== Segment start ==

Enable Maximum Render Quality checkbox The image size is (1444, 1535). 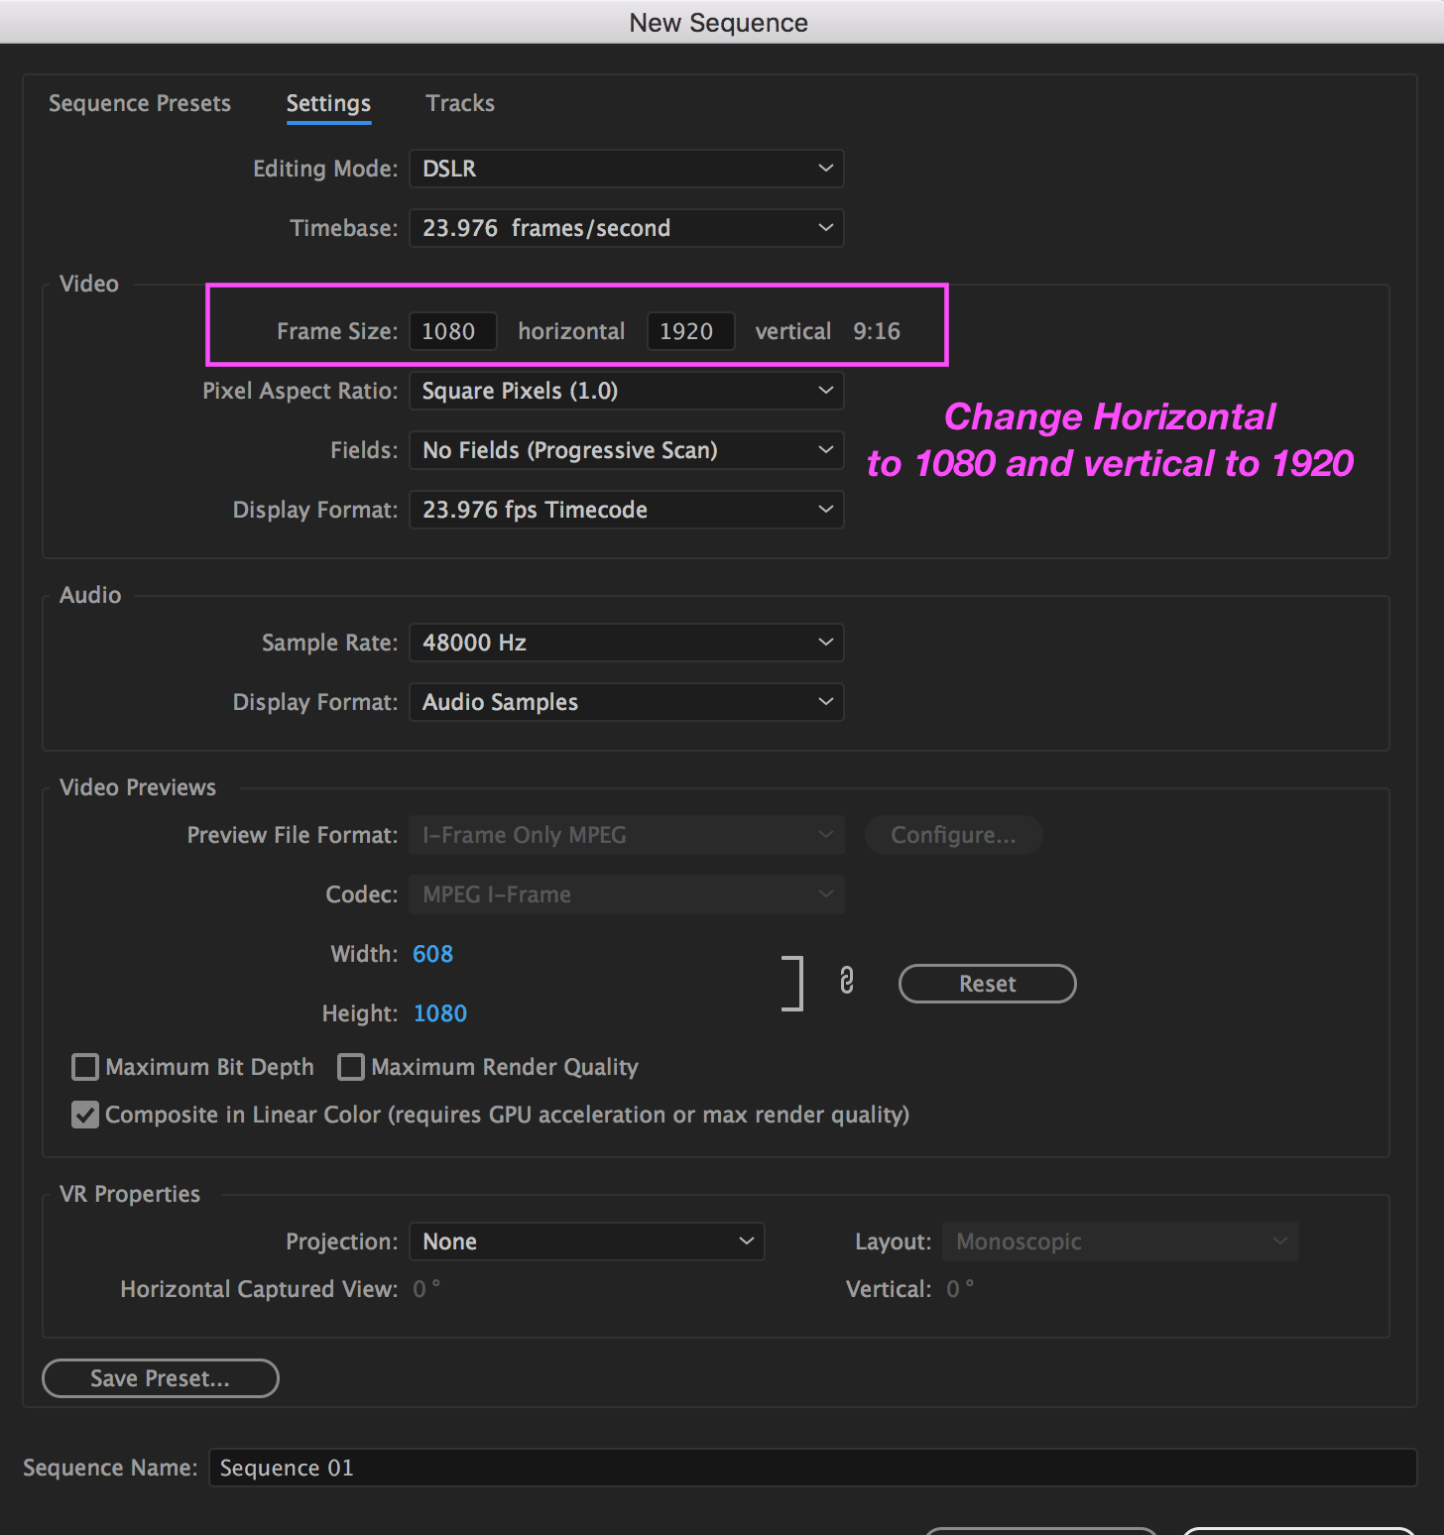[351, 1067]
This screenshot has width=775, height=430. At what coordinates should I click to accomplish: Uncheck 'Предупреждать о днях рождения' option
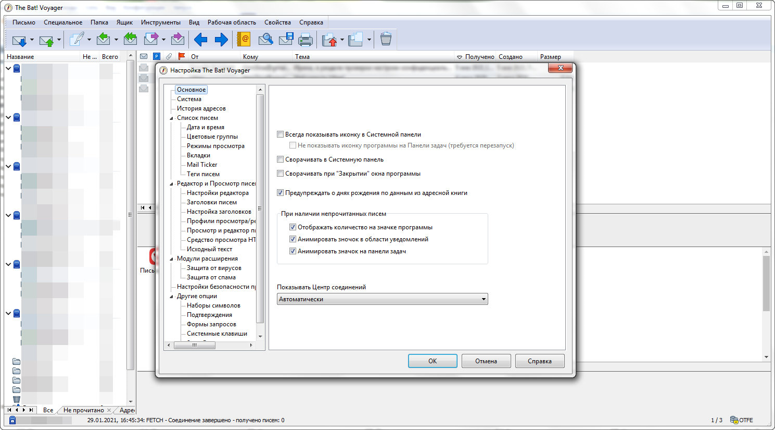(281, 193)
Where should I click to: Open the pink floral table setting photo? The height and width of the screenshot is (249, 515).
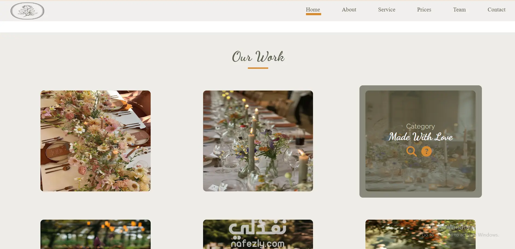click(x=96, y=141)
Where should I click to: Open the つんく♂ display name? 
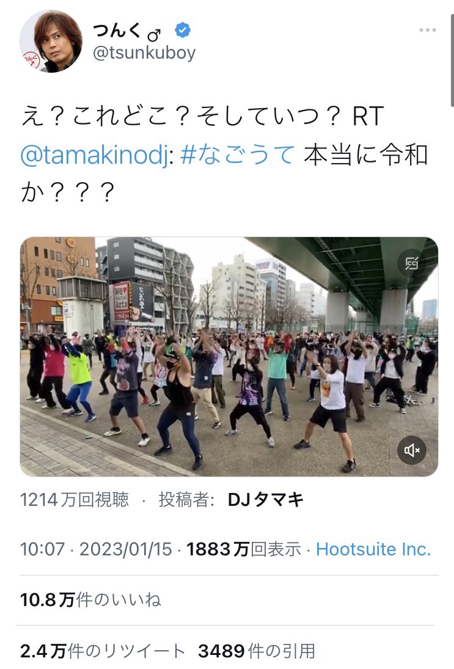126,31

== Segment end ==

EXERCISE
Which lines run from the one containing "Where should I click to: Open the つんく♂" to the end of the entries above? Write them out exactly, leaving out every picture.

OUTPUT FOR THIS EXERCISE
Where should I click to: Open the つんく♂ display name? 
126,31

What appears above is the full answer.